Shut Down Kaesong, South Korea

The industrial area shared with the North is a source of hard currency for a nation that threatens it.

There are many ways to characterize the North Korean government. Chutzpah and ungrateful come to mind. Especially regarding the South Korean-financed Kaesong Industrial Complex. The North has suspended operations there; Seoul should close the zone.

Construction on Kaesong commenced a decade ago. It was part of the so-called Sunshine Policy, an attempt by the Republic of Korea to bribe Pyongyang into behaving better. The ROK government provided money, food, and fertilizer.
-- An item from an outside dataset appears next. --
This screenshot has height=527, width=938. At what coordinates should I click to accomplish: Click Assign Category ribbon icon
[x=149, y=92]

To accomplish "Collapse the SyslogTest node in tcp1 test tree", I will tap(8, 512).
South Korean companies provided investments, salaries, and goods. There was nothing wrong with the idea in principle. After decades of a fighting a cold war sometimes turned hot, Seoul hoped to encourage detente with its northern antagonist.

Unfortunately, the policy failed. Although bilateral trade hit a record last year of almost $2 billion, political relations have cratered. With the so-called Democratic People’s Republic of Korea apparently determined to make normal ties between the two Koreas impossible, the ROK should demonstrate that it, too, can play tough. In Kaesong, Seoul should bring its nationals home, shutter its factories, and cut off its funds. No more cash while the DPRK threatens to incinerate its benefactor.

Dancing To Kim’s Tune

Hopes were high for KIC when it opened in December 2004. Southern firms spent some $845 million on the facility, in which 123 companies now employ fifty-three thousand North Koreans. However, original plans envisioned adding hundreds of additional enterprises and ultimately employing seven hundred thousand people, around 3 percent of the North’s population. Even today Pyongyang collects tens of millions of dollars in taxes, rents and salaries. The latter alone runs $90 million annually.
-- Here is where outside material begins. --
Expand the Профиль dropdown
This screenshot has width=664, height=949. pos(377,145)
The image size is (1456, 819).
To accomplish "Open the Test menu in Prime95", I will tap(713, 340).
The DPRK never has been a good host. Four years ago it unilaterally scrapped rent and wage agreements, demanding massive increases, and briefly prevented South Koreans from leaving. After a North Korean minisub sank an ROK naval vessel in 2010, the North closed KIC’s Consultative Office. Earlier this month Pyongyang barred access to South Koreans, which forced some companies to stop operations. Then the Kim Jong-un government kept its workers home, closing the rest of the factories.

The North claimed that it “gets few economic benefits from the zone, while the South side largely benefits from it.” Pyongyang announced plans to “examine the issue whether it will allow [KIC’s] existence or close it.” Indeed, the facility would “cease to exist should the Park Geun-hye regime continue pursuing confrontation.” However, the betting is that the North soon will restart operations as part of its larger diplomatic game. In fact, The Nelson Report was told that Pyongyang informed its workers “to expect the situation to return to normal in just a few days.”

By suspending activity, Kim & Co. managed to use an investment that overwhelmingly benefits the ruling elite to put pressure on the South. Yet the impoverished state, though angered by South Korean media speculation that it could not afford to close the zone, really can’t afford to close the zone. The regime desperately needs as much hard currency as it can get.

Unfortunately, the ROK responded obsequiously to the North’s outrageous behavior. President Park said the North’s action was “very disappointing” and would discourage investment by others. Unification Minister Ryoo Kihl-jae opined: “Normalization of the complex needs to be done through conversation, and we hope the North Korean government would come out for dialogue.” Han Jae-kwon, head of the Kaesong Industrial Complex Companies Association, called on Seoul “to initiate solutions to this problem through dialogue.”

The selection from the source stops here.